Set down all of the records exactly, leaving none out.

**Records from a dataset**
^^^^
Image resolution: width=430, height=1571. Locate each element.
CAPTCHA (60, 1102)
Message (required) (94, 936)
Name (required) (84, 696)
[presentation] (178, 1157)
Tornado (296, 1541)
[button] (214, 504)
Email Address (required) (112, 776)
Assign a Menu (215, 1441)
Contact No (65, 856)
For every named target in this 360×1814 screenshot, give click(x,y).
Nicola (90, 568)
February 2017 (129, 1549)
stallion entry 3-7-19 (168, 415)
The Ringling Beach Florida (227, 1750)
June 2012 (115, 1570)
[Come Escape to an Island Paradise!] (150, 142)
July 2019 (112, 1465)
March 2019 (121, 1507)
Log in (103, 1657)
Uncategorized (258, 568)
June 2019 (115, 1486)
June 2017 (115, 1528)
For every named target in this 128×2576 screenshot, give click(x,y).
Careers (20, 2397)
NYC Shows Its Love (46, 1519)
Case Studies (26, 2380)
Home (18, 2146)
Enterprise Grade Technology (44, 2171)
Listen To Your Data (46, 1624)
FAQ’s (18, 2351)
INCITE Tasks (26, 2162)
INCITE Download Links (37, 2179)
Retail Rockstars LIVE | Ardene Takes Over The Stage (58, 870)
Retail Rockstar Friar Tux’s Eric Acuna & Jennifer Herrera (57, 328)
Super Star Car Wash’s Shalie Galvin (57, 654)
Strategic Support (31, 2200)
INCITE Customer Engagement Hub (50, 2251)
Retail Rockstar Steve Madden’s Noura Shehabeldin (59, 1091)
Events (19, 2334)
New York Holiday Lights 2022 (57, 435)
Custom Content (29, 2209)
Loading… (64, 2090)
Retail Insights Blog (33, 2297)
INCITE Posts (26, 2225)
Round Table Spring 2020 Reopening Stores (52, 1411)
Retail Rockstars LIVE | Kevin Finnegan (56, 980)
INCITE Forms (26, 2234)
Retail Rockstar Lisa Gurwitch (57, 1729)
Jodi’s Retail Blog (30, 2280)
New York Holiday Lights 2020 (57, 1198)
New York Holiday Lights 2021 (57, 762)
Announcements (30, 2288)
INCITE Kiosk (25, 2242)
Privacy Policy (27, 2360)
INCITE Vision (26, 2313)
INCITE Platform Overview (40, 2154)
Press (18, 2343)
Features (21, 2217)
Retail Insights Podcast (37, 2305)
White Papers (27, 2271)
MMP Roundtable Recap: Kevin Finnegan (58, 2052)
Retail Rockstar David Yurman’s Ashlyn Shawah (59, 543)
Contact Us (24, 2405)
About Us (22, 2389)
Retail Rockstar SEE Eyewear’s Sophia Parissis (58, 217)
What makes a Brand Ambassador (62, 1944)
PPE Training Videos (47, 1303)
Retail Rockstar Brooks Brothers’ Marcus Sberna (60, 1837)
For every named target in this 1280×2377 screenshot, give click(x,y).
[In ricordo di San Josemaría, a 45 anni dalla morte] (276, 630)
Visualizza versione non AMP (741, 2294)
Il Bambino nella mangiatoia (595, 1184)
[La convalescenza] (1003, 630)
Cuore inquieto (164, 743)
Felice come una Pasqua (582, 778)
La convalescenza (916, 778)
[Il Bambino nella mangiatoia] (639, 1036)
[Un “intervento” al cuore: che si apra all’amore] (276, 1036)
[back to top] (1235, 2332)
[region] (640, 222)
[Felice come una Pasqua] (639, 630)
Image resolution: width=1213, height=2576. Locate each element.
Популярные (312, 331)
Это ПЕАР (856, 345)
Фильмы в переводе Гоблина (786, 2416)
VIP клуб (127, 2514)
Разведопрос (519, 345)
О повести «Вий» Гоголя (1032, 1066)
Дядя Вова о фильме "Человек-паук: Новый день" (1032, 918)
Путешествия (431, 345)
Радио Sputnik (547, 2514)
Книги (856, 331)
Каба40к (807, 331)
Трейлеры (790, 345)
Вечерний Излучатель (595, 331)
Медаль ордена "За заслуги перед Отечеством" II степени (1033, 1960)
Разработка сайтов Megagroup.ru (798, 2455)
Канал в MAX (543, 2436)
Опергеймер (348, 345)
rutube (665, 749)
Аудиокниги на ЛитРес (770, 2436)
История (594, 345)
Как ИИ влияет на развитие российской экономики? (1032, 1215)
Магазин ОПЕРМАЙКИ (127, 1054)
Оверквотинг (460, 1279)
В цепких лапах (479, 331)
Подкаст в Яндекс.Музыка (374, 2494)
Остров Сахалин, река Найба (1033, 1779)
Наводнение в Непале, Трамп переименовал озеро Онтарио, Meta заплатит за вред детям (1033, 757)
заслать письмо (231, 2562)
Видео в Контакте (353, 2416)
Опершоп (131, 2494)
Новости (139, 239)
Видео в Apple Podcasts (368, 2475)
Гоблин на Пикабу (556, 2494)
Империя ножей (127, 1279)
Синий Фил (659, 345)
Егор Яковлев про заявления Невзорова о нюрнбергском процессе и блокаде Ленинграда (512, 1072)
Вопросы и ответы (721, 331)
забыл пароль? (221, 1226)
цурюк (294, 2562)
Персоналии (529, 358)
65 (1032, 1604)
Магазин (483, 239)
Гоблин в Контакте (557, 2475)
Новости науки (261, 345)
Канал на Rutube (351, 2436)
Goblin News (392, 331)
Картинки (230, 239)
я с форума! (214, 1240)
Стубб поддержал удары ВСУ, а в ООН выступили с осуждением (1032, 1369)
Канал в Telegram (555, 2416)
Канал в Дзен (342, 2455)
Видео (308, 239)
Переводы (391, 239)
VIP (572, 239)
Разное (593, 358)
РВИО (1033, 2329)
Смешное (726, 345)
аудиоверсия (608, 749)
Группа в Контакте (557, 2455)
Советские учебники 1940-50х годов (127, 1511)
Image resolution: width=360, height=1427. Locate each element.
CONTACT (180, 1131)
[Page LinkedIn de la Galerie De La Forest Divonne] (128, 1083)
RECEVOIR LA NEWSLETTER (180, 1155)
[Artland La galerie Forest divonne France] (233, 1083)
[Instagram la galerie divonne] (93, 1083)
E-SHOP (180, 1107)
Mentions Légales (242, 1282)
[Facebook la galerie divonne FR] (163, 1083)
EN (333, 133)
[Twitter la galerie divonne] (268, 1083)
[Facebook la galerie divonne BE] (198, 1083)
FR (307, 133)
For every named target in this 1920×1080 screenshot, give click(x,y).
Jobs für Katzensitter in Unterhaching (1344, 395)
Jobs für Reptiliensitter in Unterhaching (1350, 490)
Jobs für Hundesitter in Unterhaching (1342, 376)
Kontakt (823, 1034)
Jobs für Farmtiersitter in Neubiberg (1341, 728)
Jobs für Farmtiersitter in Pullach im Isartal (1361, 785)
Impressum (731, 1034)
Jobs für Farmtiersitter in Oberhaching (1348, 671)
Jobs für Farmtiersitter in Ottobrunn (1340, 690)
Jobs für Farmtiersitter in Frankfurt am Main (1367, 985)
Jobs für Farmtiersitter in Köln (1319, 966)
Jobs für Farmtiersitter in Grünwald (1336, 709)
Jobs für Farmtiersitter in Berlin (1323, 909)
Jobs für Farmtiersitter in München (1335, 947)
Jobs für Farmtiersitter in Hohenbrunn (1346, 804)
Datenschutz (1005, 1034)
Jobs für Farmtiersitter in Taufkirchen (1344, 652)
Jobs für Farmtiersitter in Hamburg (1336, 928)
^^^^
**Task result**
Image resolution: width=430, height=1571. Locate each element.
CAPTCHA (60, 1102)
Message (required) (94, 936)
Name (required) (84, 696)
[presentation] (178, 1157)
Tornado (296, 1541)
[button] (214, 504)
Email Address (required) (112, 776)
Assign a Menu (215, 1441)
Contact No (65, 856)
For every named target in this 360×1814 screenshot, give click(x,y).
Nicola (90, 568)
February 2017 (129, 1549)
stallion entry 3-7-19 (168, 415)
The Ringling Beach Florida (227, 1750)
June 2012 (115, 1570)
[Come Escape to an Island Paradise!] (150, 142)
July 2019 (112, 1465)
March 2019 (121, 1507)
Log in (103, 1657)
Uncategorized (258, 568)
June 2019 (115, 1486)
June 2017 (115, 1528)
For every named target in this 128×2576 screenshot, give click(x,y).
Careers (20, 2397)
NYC Shows Its Love (46, 1519)
Case Studies (26, 2380)
Home (18, 2146)
Enterprise Grade Technology (44, 2171)
Listen To Your Data (46, 1624)
FAQ’s (18, 2351)
INCITE Tasks (26, 2162)
INCITE Download Links (37, 2179)
Retail Rockstars LIVE | Ardene Takes Over The Stage (58, 870)
Retail Rockstar Friar Tux’s Eric Acuna & Jennifer Herrera (57, 328)
Super Star Car Wash’s Shalie Galvin (57, 654)
Strategic Support (31, 2200)
INCITE Customer Engagement Hub (50, 2251)
Retail Rockstar Steve Madden’s Noura Shehabeldin (59, 1091)
Events (19, 2334)
New York Holiday Lights 2022 (57, 435)
Custom Content (29, 2209)
Loading… (64, 2090)
Retail Insights Blog (33, 2297)
INCITE Posts (26, 2225)
Round Table Spring 2020 Reopening Stores (52, 1411)
Retail Rockstars LIVE | Kevin Finnegan (56, 980)
INCITE Forms (26, 2234)
Retail Rockstar Lisa Gurwitch (57, 1729)
Jodi’s Retail Blog (30, 2280)
New York Holiday Lights 2020 (57, 1198)
New York Holiday Lights 2021 (57, 762)
Announcements (30, 2288)
INCITE Kiosk (25, 2242)
Privacy Policy (27, 2360)
INCITE Vision (26, 2313)
INCITE Platform Overview (40, 2154)
Press (18, 2343)
Features (21, 2217)
Retail Insights Podcast (37, 2305)
White Papers (27, 2271)
MMP Roundtable Recap: Kevin Finnegan (58, 2052)
Retail Rockstar David Yurman’s Ashlyn Shawah (59, 543)
Contact Us (24, 2405)
About Us (22, 2389)
Retail Rockstar SEE Eyewear’s Sophia Parissis (58, 217)
What makes a Brand Ambassador (62, 1944)
PPE Training Videos (47, 1303)
Retail Rockstar Brooks Brothers’ Marcus Sberna (60, 1837)
For every named target in this 1280×2377 screenshot, give click(x,y).
[In ricordo di San Josemaría, a 45 anni dalla morte] (276, 630)
Visualizza versione non AMP (741, 2294)
Il Bambino nella mangiatoia (595, 1184)
[La convalescenza] (1003, 630)
Cuore inquieto (164, 743)
Felice come una Pasqua (582, 778)
La convalescenza (916, 778)
[Il Bambino nella mangiatoia] (639, 1036)
[Un “intervento” al cuore: che si apra all’amore] (276, 1036)
[back to top] (1235, 2332)
[region] (640, 222)
[Felice come una Pasqua] (639, 630)
Image resolution: width=1213, height=2576. Locate each element.
Популярные (312, 331)
Это ПЕАР (856, 345)
Фильмы в переводе Гоблина (786, 2416)
VIP клуб (127, 2514)
Разведопрос (519, 345)
О повести «Вий» Гоголя (1032, 1066)
Дядя Вова о фильме "Человек-паук: Новый день" (1032, 918)
Путешествия (431, 345)
Радио Sputnik (547, 2514)
Книги (856, 331)
Каба40к (807, 331)
Трейлеры (790, 345)
Вечерний Излучатель (595, 331)
Медаль ордена "За заслуги перед Отечеством" II степени (1033, 1960)
Разработка сайтов Megagroup.ru (798, 2455)
Канал в MAX (543, 2436)
Опергеймер (348, 345)
rutube (665, 749)
Аудиокниги на ЛитРес (770, 2436)
История (594, 345)
Как ИИ влияет на развитие российской экономики? (1032, 1215)
Магазин ОПЕРМАЙКИ (127, 1054)
Оверквотинг (460, 1279)
В цепких лапах (479, 331)
Подкаст в Яндекс.Музыка (374, 2494)
Остров Сахалин, река Найба (1033, 1779)
Наводнение в Непале, Трамп переименовал озеро Онтарио, Meta заплатит за вред детям (1033, 757)
заслать письмо (231, 2562)
Видео в Контакте (353, 2416)
Опершоп (131, 2494)
Новости (139, 239)
Видео в Apple Podcasts (368, 2475)
Гоблин на Пикабу (556, 2494)
Империя ножей (127, 1279)
Синий Фил (659, 345)
Егор Яковлев про заявления Невзорова о нюрнбергском процессе и блокаде Ленинграда (512, 1072)
Вопросы и ответы (721, 331)
забыл пароль? (221, 1226)
цурюк (294, 2562)
Персоналии (529, 358)
65 (1032, 1604)
Магазин (483, 239)
Гоблин в Контакте (557, 2475)
Новости науки (261, 345)
Канал на Rutube (351, 2436)
Goblin News (392, 331)
Картинки (230, 239)
я с форума! (214, 1240)
Стубб поддержал удары ВСУ, а в ООН выступили с осуждением (1032, 1369)
Канал в Telegram (555, 2416)
Канал в Дзен (342, 2455)
Видео (308, 239)
Переводы (391, 239)
VIP (572, 239)
Разное (593, 358)
РВИО (1033, 2329)
Смешное (726, 345)
аудиоверсия (608, 749)
Группа в Контакте (557, 2455)
Советские учебники 1940-50х годов (127, 1511)
Image resolution: width=360, height=1427. Locate each element.
CONTACT (180, 1131)
[Page LinkedIn de la Galerie De La Forest Divonne] (128, 1083)
RECEVOIR LA NEWSLETTER (180, 1155)
[Artland La galerie Forest divonne France] (233, 1083)
[Instagram la galerie divonne] (93, 1083)
E-SHOP (180, 1107)
Mentions Légales (242, 1282)
[Facebook la galerie divonne FR] (163, 1083)
EN (333, 133)
[Twitter la galerie divonne] (268, 1083)
[Facebook la galerie divonne BE] (198, 1083)
FR (307, 133)
For every named target in this 1920×1080 screenshot, give click(x,y).
Jobs für Katzensitter in Unterhaching (1344, 395)
Jobs für Reptiliensitter in Unterhaching (1350, 490)
Jobs für Hundesitter in Unterhaching (1342, 376)
Kontakt (823, 1034)
Jobs für Farmtiersitter in Neubiberg (1341, 728)
Jobs für Farmtiersitter in Pullach im Isartal (1361, 785)
Impressum (731, 1034)
Jobs für Farmtiersitter in Oberhaching (1348, 671)
Jobs für Farmtiersitter in Ottobrunn (1340, 690)
Jobs für Farmtiersitter in Frankfurt am Main (1367, 985)
Jobs für Farmtiersitter in Köln (1319, 966)
Jobs für Farmtiersitter in Grünwald (1336, 709)
Jobs für Farmtiersitter in Berlin (1323, 909)
Jobs für Farmtiersitter in München (1335, 947)
Jobs für Farmtiersitter in Hohenbrunn (1346, 804)
Datenschutz (1005, 1034)
Jobs für Farmtiersitter in Taufkirchen (1344, 652)
Jobs für Farmtiersitter in Hamburg (1336, 928)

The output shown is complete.